### [EXERCISE TEXT]
———

With the disaster declared as the only Spill of National Significance in US history, understanding how 15.8 million people living along the Gulf Coast were impacted immediately and longer-term was paramount. Yet documentation of previous spills’ health impacts was severely lacking. Physical and mental health impacts of response workers, clean-up crews, and coastal communities were collated, revealing respiratory, heart, skin, and gastrointestinal complications, alongside depression and post-traumatic stress disorder. While the environmental consequences of the Deepwater Horizon oil spill were severe, to GoMRI’s research team, the human story was a critical piece of the puzzle.

A C-130 Hercules sprays Corexit dispersant onto the affected water.

During GoMRI’s Public Health Synthesis discussions, participants reemphasised the important of baseline data, particularly as related to assessing human health consequences. It was recommended that the United States initiate a Community Health Observing System to better track the impact of catastrophic events on humans and communities – designed specifically for disaster-prone areas like the Gulf of Mexico; these types of programmes exist in meteorology and oceanography.

Moreover, GoMRI’s research has highlighted the importance of information management. The public were provided with minimal information post-event which led to mistrust. Consequently, despite scientists confirming that seafood contamination risk was minimal, people continued to avoid eating it, damaging the local economy. GoMRI’s increased understanding allowed interested stakeholders to develop appropriate legislation and education methods to better prepare for future oil spills.

“GoMRI’s increased understanding allowed interested stakeholders to develop appropriate legislation and education methods to better prepare for future oil spills.”

Technological advancements

Biodegradable drifters have been developed to provide new, detailed observations of small-scale surface currents, permitting scientists to constrain oil transport and monitor oil slicks in real time. Furthermore, deep sea investigations using remotely operated vehicles to record oil and gas bubbles rising from natural seeps could, in time, be used to monitor wellheads and better understand initial blowout conditions.

Capturing heavily oiled young turtles 20 to 40 miles offshore for rehabilitation, 14 June 2010.

Research of the future

GoMRI advocates for data accessibility, with the GoMRI Information and Data Cooperative (GRIIDC) housing all research produced during the ten-year project. Established at the Harte Research Institute for Gulf of Mexico Studies at Texas A&M University-Corpus Christi, GRIIDC facilitates data sharing to promote transparency, maximise resources for collaboration, and ensure scientific independence. Holding an impressive 3,250 data sets (87.7 terabytes of data) from 405 research groups confirms GRIIDC as the premier data repository, portal, and resource for the Gulf region. Outreach activities by GoMRI researchers are encouraged to bridge the gap between academics, operational responders, and the public. If all parties are informed, disasters can be mitigated more swiftly with responses based in scientific understanding. Data sets are accessible through the GRIIDC website (data.gulfresearchinitiative.org/search).

———

### [GIVEN INFORMATION]
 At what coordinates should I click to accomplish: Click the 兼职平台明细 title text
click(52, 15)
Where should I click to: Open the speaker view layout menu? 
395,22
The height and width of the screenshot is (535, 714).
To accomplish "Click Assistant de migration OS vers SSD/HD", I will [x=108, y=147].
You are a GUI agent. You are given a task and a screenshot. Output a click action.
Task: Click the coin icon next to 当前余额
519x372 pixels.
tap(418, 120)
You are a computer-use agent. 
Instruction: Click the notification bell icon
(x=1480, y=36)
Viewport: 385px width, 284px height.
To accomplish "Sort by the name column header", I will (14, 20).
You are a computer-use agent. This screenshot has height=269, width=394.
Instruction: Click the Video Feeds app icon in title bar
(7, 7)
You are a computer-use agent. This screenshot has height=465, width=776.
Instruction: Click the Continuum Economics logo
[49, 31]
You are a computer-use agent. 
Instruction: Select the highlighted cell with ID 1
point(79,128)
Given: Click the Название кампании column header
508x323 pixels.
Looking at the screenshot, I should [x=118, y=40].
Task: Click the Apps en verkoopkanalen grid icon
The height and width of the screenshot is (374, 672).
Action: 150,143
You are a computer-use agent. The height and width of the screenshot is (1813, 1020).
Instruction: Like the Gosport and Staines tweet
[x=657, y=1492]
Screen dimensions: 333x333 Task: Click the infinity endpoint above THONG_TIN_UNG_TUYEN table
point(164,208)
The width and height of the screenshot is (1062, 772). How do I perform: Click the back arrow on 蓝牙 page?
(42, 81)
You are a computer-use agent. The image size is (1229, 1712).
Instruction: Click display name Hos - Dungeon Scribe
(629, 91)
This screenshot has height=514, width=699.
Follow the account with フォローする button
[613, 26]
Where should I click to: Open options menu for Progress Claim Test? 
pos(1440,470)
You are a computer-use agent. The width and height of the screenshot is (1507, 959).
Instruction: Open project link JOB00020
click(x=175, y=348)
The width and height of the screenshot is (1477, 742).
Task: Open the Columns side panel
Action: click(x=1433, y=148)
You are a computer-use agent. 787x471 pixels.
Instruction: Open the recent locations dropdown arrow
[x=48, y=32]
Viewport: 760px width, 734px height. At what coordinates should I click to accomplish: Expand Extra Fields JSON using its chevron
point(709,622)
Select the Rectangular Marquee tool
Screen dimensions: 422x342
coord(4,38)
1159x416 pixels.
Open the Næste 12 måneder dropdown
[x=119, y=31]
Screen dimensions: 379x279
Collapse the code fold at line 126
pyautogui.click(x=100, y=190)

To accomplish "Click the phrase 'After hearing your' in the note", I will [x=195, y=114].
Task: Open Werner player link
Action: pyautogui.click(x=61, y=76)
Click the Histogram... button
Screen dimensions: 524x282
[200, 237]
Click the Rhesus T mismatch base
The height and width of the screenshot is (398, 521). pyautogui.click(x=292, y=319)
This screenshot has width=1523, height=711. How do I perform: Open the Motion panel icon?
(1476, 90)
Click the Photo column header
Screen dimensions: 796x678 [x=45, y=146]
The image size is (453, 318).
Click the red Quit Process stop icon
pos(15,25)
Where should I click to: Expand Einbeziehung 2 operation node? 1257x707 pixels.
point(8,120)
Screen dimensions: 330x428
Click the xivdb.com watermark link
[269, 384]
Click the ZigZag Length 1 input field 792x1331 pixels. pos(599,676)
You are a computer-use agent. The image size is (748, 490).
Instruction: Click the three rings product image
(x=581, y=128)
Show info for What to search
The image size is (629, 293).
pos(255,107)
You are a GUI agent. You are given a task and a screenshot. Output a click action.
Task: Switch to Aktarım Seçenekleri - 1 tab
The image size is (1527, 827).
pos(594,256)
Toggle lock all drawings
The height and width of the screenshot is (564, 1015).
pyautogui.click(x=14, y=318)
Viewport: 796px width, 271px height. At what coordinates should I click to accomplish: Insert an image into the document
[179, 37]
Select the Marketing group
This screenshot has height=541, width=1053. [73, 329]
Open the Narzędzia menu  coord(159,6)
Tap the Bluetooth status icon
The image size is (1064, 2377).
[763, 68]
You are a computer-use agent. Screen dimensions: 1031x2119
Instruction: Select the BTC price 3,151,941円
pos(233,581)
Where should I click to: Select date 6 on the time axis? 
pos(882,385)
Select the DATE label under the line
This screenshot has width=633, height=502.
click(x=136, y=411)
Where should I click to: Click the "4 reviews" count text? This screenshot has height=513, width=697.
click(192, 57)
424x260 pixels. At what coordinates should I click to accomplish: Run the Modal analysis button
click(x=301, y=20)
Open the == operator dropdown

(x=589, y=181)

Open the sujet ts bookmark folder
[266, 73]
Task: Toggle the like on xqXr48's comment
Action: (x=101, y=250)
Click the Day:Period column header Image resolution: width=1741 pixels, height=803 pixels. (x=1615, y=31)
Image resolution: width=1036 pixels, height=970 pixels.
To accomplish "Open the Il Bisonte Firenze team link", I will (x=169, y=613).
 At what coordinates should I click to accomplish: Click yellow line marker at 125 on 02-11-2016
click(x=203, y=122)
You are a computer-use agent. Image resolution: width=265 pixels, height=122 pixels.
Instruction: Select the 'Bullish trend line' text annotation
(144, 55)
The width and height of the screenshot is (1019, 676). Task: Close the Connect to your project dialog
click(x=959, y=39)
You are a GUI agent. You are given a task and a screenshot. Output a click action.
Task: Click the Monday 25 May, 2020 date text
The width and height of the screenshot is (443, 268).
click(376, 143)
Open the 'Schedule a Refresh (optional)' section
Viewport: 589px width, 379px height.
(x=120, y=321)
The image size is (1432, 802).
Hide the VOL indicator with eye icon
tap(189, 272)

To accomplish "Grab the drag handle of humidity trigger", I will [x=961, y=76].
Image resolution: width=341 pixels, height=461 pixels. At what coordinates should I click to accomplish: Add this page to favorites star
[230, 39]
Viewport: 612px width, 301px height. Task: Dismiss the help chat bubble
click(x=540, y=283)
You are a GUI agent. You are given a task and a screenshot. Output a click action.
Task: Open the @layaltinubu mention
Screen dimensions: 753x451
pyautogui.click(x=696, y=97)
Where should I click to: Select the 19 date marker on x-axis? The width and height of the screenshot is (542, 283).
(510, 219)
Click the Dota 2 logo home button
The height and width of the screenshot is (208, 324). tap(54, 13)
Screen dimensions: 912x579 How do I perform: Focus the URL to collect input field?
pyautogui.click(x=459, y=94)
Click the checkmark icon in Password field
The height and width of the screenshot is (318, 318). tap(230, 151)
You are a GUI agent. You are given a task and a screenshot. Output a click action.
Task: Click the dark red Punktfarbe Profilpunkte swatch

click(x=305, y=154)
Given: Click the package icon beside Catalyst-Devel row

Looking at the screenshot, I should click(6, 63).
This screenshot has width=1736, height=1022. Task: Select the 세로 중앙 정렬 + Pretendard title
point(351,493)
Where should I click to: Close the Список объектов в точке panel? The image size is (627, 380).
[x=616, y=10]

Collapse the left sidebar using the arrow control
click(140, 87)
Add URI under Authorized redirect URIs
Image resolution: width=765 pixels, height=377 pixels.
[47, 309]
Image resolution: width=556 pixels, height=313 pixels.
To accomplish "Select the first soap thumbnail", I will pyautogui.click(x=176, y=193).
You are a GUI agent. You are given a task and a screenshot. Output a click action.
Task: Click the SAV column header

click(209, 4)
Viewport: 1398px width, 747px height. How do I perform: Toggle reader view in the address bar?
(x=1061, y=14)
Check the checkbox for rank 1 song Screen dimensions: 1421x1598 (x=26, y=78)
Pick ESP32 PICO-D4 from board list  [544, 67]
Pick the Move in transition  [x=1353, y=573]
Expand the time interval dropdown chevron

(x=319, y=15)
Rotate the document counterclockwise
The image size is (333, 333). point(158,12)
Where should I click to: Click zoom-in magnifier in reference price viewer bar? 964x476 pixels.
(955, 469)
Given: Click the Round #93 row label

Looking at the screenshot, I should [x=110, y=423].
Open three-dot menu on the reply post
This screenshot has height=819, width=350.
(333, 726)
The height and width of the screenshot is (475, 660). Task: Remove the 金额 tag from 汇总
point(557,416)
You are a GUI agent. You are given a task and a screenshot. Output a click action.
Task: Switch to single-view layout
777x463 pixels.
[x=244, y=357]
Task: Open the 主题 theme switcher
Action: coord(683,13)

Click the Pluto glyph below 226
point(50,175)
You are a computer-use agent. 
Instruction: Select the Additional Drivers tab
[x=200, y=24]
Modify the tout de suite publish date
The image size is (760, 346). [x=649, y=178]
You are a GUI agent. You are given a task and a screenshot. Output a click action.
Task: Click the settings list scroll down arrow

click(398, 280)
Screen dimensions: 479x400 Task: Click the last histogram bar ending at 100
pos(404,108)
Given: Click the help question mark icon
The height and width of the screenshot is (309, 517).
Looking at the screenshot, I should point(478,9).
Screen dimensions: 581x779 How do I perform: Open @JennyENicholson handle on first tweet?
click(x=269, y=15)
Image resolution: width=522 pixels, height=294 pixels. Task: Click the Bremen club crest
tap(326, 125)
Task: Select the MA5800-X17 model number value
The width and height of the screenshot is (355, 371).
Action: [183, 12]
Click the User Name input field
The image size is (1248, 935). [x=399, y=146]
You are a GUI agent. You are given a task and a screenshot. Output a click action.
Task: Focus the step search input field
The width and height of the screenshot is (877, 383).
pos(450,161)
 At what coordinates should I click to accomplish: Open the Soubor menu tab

———

### [WHAT TO WORK ON]
A) Answer these from the oil spill text:
(i) How many people were living along the Gulf Coast at the time of the spill?
(ii) At which institute and university was GRIIDC established?
(iii) How many data sets does GRIIDC hold, and from how many research groups?
B) Write out the oil spill text word for word from "With the disaster" up to and including "of the puzzle.".
The material has no connection to the oil spill text.

### [OUTPUTS IN ORDER]
A)
(i) 15.8 million.
(ii) The Harte Research Institute for Gulf of Mexico Studies at Texas A&M University-Corpus Christi.
(iii) 3,250 data sets, from 405 research groups.

B)
With the disaster declared as the only Spill of National Significance in US history, understanding how 15.8 million people living along the Gulf Coast were impacted immediately and longer-term was paramount. Yet documentation of previous spills’ health impacts was severely lacking. Physical and mental health impacts of response workers, clean-up crews, and coastal communities were collated, revealing respiratory, heart, skin, and gastrointestinal complications, alongside depression and post-traumatic stress disorder. While the environmental consequences of the Deepwater Horizon oil spill were severe, to GoMRI’s research team, the human story was a critical piece of the puzzle.